Это испытание мне, подумал Петр, без удовольствия глядя на уже подставленный ему под нос зад Никодимова, причем Никодимов хоть и спросил, снять штаны или нет, сам, не дождавшись ответа, быстренько снял. Юрок был — исключительно.
Пересиливая себя, Петр стал водить руками.
— Ничуть не легче, ничуть! — покрикивал Вадим Никодимов. — Нет, не чувствуешь ты ко мне братской любви, не любишь ты мое тело, мою задницу! Плохой ты еще Христос! Ты полюби мою задницу — и все получится!
Дурак прав, подумал Петр. Как ни крути — прав. И он начал думать не о Вадиме Никодимове, а о его ни в чем не повинном теле, которое мучается и страдает, и испытал жалость к этому телу, и стал не только водить руками, но и прикасаться к болящему месту — осторожно, ласково, думая о том, что это место ведь не хуже всякого другого, оно и необходимо организму так же, как легкие, руки, сердце, голова, печень...
Легкая испарина выступила у него на лбу, он понял, что боль прошла.
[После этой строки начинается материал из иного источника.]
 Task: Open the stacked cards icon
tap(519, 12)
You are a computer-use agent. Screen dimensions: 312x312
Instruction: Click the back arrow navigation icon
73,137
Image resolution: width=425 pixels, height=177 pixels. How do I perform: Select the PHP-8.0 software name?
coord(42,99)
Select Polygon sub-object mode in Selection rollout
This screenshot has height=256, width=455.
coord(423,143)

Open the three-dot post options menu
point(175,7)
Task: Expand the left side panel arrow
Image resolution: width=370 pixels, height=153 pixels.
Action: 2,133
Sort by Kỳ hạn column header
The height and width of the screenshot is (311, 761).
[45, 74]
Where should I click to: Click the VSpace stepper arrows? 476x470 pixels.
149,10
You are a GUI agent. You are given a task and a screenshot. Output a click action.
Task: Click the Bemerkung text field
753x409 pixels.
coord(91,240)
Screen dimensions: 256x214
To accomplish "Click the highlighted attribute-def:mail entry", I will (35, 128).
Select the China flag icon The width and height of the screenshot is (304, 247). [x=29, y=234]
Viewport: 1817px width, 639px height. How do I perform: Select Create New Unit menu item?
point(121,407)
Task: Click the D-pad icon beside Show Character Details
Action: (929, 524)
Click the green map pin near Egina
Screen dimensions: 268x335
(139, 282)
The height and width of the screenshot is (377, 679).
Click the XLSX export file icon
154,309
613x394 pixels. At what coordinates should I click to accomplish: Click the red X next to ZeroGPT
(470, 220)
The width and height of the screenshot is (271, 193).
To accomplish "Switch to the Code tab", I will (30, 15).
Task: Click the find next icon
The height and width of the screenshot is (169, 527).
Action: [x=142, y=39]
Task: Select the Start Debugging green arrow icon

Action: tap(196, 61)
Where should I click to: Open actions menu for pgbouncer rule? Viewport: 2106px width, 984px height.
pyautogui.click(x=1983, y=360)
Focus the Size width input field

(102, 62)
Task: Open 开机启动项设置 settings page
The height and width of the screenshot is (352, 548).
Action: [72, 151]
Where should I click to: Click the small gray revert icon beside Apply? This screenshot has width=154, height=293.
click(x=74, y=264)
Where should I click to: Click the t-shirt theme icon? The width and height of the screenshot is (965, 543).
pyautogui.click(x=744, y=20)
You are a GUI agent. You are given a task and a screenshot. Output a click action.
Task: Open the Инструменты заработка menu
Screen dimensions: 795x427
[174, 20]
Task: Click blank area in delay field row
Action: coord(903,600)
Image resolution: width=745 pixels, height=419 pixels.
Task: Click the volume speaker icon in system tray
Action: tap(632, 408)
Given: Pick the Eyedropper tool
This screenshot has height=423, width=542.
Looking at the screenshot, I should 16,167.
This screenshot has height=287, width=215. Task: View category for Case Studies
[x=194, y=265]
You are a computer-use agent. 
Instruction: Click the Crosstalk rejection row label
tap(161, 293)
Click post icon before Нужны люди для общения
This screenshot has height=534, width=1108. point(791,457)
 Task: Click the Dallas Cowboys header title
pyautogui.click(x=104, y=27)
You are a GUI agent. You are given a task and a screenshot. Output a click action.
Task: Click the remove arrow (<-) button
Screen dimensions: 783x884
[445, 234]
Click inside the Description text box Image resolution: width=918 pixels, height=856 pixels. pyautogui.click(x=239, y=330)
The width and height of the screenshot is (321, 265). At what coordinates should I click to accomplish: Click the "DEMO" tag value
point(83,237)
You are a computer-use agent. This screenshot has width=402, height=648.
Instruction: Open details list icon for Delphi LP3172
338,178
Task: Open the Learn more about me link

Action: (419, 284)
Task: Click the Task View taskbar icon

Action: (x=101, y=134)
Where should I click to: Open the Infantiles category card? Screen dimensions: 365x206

— Ну? Чего стоишь? — сказал он Вадиму. — Не болит уже, а ты стоишь. Эх, соплежуй! — обозвал он его самым мягким мальчишеским прозвищем, каким пользуются в Полынске.
Никодимов натянул штаны, сел в кресло. Мельком увидел половину лица Нины из-за косяка кухонной двери. Скрылась.
Никодимов извлек сигарету и изящно закурил в длинных тонких пальцах.
— Да... — сказал он. — Да...
— Чего? — не терпелось Петру узнать о его мыслях.